When questioned, shipping lines are unable to give a reliable solution because for them cargos of recyclables are a low-level priority. They must work on profitable merchandise if they are going to recover their ever-increasing operating costs.
The past few years have seen not only some large shipping lines shutting down but also continued consolidation, which everyone has gotten so used to. We are left with a handful of shipping lines. and yet there is a constant struggle to make profit. Growth in the container market is slowing more than previously thought as global economies weaken and escalating trade restrictions weigh on the industry.
Plan for disruption
What is the solution? That seems to be the most pertinent question today. How do exporters and traders alike make sure that their deadlines are met and that their businesses carry on without being affected by these challenges?
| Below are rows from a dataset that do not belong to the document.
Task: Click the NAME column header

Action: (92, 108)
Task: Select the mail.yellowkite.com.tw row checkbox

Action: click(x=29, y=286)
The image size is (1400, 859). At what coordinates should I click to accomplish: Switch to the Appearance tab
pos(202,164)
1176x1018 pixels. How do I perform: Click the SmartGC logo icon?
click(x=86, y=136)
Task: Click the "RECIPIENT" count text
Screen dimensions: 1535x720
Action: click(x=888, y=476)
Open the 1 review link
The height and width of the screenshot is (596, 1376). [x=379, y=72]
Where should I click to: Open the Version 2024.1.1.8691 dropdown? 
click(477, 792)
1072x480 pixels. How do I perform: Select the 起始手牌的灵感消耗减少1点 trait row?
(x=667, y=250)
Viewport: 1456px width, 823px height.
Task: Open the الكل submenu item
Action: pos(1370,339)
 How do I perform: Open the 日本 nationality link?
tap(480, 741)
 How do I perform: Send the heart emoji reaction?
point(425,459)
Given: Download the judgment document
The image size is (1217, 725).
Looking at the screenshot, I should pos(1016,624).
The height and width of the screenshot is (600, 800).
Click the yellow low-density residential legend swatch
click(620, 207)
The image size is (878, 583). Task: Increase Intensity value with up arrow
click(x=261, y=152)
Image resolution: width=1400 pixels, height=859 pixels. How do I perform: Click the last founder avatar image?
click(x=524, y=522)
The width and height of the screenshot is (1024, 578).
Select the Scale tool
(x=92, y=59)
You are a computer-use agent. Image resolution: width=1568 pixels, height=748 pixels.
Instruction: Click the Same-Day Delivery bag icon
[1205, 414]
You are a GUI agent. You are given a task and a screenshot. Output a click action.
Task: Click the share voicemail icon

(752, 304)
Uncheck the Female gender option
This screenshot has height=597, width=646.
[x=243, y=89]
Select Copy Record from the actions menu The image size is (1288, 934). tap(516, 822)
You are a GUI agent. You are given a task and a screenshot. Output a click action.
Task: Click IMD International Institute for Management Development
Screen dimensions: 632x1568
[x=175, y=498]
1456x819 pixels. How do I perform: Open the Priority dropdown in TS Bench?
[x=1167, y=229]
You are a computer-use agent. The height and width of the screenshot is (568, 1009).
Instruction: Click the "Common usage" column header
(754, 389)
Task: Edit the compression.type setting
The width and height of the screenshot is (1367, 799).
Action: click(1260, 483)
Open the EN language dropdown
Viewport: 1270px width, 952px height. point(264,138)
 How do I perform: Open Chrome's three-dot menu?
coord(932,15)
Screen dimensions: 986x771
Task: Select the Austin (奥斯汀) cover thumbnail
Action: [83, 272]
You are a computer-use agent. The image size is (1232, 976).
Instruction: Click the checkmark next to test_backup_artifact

Coming from the view of a freight forwarder, we have seen that it is absolutely essential to plan well and to be thorough. One other thing we’ve noticed is the importance of having options ready. If one shipping line isn’t working, make sure the next one is lined up, otherwise you will be left with very little choice. Having all your ducks in line will go a long way. Although this is easier said than done, we have actually had a great amount of success with purchase order management tools that help shippers plan their shipments.
It does take a lot of attention in the beginning and getting used to! But it is also quite easy to lose discipline and fall back into your old way of doing things. (Kind of like that New Year’s resolution that wears off within the first month!)
One more observation is that in this industry you see an influx of smaller sized, almost one-man/woman operations that don’t always have the manpower to have their i’s dotted a t’s crossed.
It isn’t as if there is no silver lining. This industry with all its crazy has a very focused, persistent and positive attitude. No matter what, no one loses sight of what needs to be done. We meet our deadlines every day and multiple times a day.
I, for one, go into work thinking, What am I going to learn today? I see the same determination and tenacity in my colleagues and in my clients. No one ever wants to give up, and no one wants to hear the word “No.”
I am definitely welcoming the new year with more patience, which I know I will need one way or the other, and with excitement to see how we can overcome these challenges thrown at us.